- **THE INPUT**:
[Start of Attachment]
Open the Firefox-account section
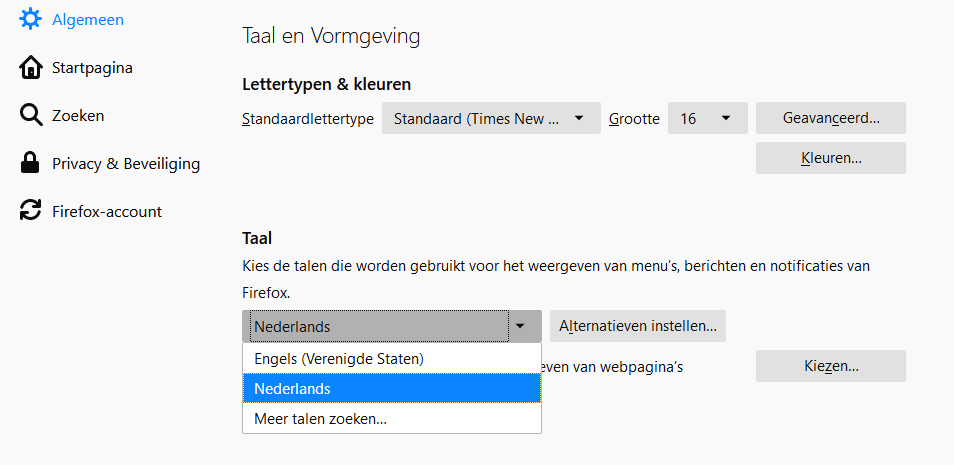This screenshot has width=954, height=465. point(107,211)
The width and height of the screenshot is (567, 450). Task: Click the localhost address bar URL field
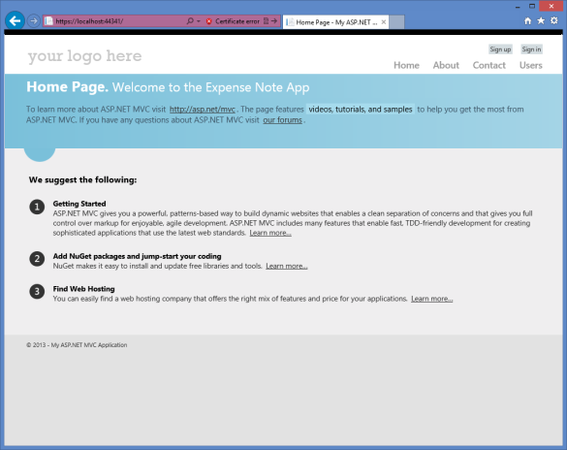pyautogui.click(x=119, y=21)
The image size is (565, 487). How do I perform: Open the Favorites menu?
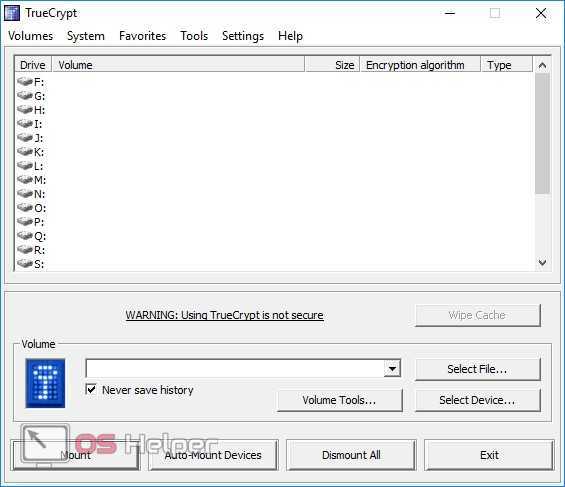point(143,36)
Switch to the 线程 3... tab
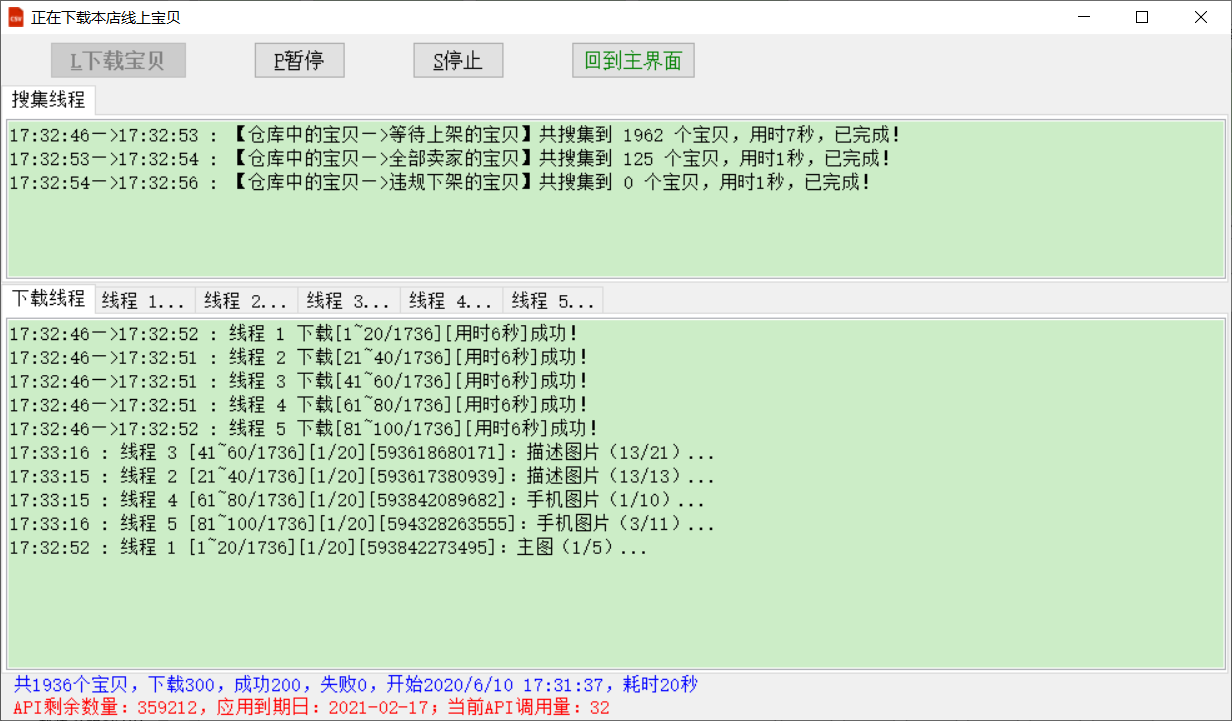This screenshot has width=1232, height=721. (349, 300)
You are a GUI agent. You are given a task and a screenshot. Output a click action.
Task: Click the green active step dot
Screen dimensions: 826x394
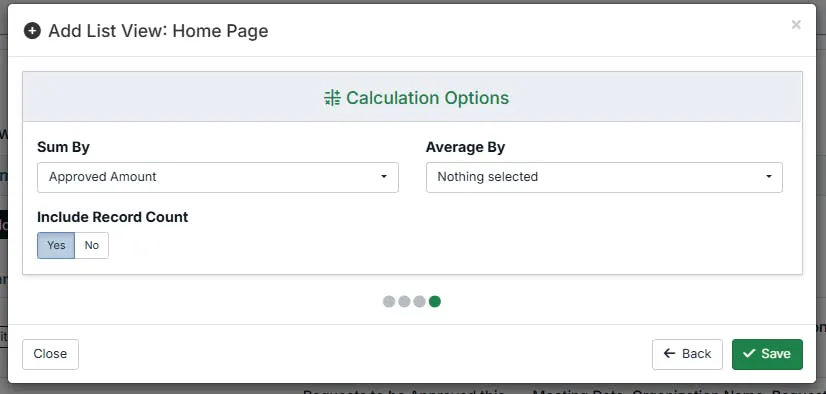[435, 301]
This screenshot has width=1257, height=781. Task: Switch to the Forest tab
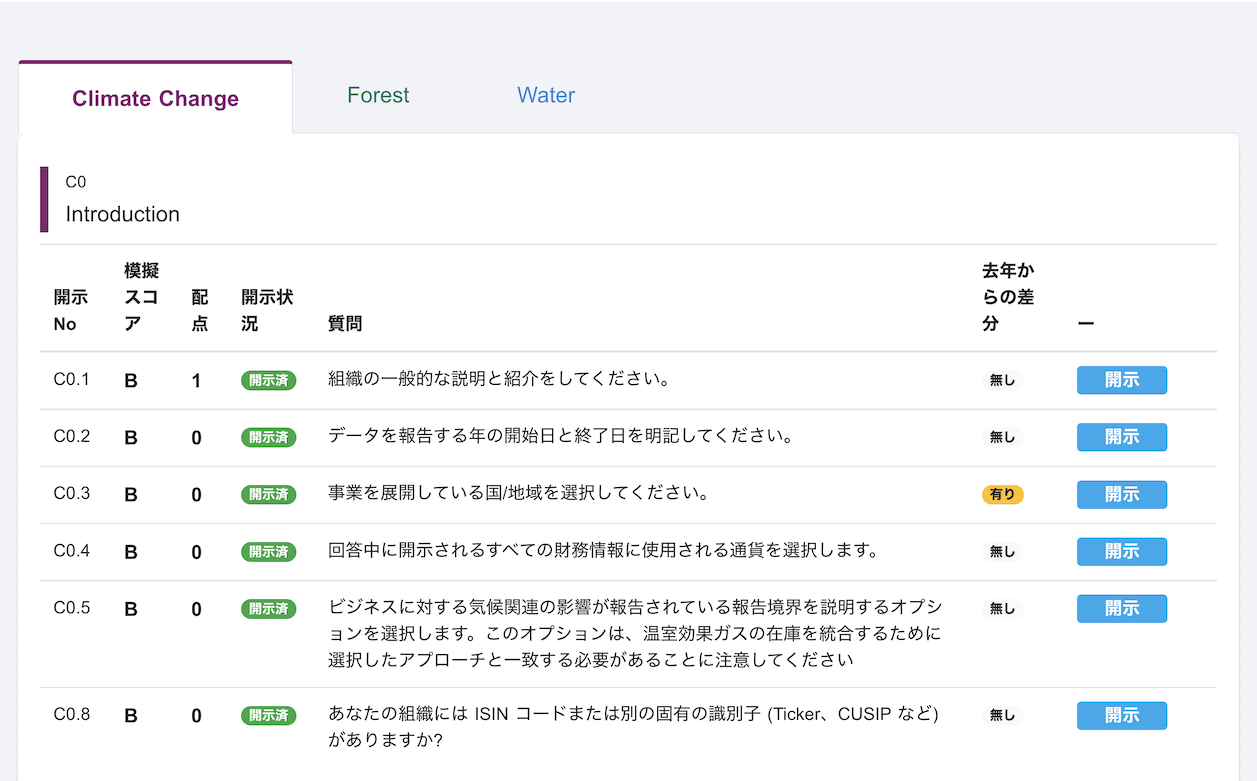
[End of Attachment]
Without the pictures, repeat the listing word for word.

- **SOLUTION FOR THIS PROBLEM**:
Open the Firefox-account section
This screenshot has width=954, height=465. point(107,211)
The width and height of the screenshot is (567, 450). Task: Click the localhost address bar URL field
pyautogui.click(x=119, y=21)
The image size is (565, 487). How do I perform: Open the Favorites menu?
point(143,36)
Switch to the 线程 3... tab
This screenshot has width=1232, height=721. (349, 300)
You are a GUI agent. You are given a task and a screenshot. Output a click action.
Task: Click the green active step dot
Screen dimensions: 826x394
[435, 301]
This screenshot has width=1257, height=781. Task: Switch to the Forest tab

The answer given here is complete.